Figure 1.

Endocytosis in living D. discoideum cells. (A) Comparison of epifluorescence microscopy and TIRM. Living D. discoideum cells were allowed to ingest rhodamine-green labeled dextran for 2 h, extracellular dextran was washed away to improve contrast, and endocytic compartments were visualized with both microscopes. (B) Biochemical measurements of kinetics of fluid phase uptake and egestion in wild-type D. discoideum cells (see MATERIALS AND METHODS). (C) Time course of fluid phase uptake and transit in wild-type D. discoideum cells.
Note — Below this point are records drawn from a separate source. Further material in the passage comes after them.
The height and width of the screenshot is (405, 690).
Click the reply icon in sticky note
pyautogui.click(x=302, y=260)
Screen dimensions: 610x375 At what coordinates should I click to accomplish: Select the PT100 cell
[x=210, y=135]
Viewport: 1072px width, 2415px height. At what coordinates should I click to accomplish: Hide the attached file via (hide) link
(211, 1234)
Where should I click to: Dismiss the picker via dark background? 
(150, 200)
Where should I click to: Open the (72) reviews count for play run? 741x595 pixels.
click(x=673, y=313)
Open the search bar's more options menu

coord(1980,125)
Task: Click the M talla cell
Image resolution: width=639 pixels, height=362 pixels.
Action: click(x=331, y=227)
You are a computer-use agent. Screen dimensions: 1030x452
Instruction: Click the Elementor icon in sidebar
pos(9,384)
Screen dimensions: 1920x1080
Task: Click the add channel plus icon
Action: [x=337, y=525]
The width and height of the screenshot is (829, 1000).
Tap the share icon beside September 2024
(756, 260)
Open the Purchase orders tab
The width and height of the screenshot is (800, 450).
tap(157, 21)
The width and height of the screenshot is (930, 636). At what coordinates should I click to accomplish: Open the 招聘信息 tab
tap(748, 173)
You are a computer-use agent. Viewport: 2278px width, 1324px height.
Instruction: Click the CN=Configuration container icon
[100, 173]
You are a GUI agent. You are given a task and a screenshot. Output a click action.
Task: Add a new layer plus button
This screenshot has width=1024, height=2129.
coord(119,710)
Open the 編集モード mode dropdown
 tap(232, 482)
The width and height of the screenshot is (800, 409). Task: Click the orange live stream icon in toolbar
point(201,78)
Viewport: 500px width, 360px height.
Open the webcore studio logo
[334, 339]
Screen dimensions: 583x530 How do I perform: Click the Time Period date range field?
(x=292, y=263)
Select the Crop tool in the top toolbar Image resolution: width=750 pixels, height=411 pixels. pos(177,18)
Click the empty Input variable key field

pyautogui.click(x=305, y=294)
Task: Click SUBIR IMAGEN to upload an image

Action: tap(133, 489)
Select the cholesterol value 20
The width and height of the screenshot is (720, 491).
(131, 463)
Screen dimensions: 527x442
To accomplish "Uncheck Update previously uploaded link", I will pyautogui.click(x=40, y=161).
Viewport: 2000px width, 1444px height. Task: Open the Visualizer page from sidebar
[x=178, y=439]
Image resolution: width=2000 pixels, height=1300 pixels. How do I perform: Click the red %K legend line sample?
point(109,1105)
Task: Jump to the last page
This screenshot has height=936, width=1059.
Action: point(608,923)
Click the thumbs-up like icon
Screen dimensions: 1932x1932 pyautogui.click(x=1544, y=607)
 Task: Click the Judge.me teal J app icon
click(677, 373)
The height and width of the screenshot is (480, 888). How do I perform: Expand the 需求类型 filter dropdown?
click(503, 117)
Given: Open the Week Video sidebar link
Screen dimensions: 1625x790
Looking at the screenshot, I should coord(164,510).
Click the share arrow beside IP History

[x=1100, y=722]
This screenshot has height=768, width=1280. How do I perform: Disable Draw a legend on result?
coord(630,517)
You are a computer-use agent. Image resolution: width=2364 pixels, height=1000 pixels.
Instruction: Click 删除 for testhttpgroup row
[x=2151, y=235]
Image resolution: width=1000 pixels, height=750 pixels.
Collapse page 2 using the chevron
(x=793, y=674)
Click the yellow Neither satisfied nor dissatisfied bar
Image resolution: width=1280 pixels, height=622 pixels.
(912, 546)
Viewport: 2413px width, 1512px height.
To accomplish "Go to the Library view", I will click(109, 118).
Cells were allowed to ingest rhodamine-green labeled dextran for different times (t = 5′ to 120′), briefly washed, and visualized by TIRM. To follow egestion, cells were fed with rhodamine-green dextran for 2 h, before incubation in dextran-free medium for the indicated times (t = 15′ chase to 60′ chase), and visualized by TIRM. Arrowheads point to dim early endosomes, arrows to small tubulo-vesicular endo-lysosomes, and asterisks highlight brighter late endosomal structures. (D–G) Endosomal morphology were studied in wild-type cells fed with rhodamine-green dextran for 3 h to ensure complete filling of all endocytic compartments and briefly washed with buffer; time-lapse series were recorded with TIRM. The cell boundaries are outlined in the first frame. (D) A big bright vacuole that was barely moving (asterisk), whereas small vesicles rapidly moved back and forth (arrow); a small group of vesicles and vacuoles that were very plastic and continuously changed shape are marked by arrowheads. The accompanying Movie 1 shows a longer time course (242 s) of the same cell. (E) Two very static vacuoles (asterisks) next to a very dynamic vacuole (dot) that continuously deformed and extended tubular structures; similar tubules extending from other vacuoles are marked by arrowheads. The accompanying Movie 2 shows a longer time course (246 s) of the same cell. Small vesicle fusing with a bigger vacuole (F); a bigger vacuole giving rise to a small vesicle (G). The movies play at 6 fps. Bars, 10 μm (C and D) and 5 μm (F and G).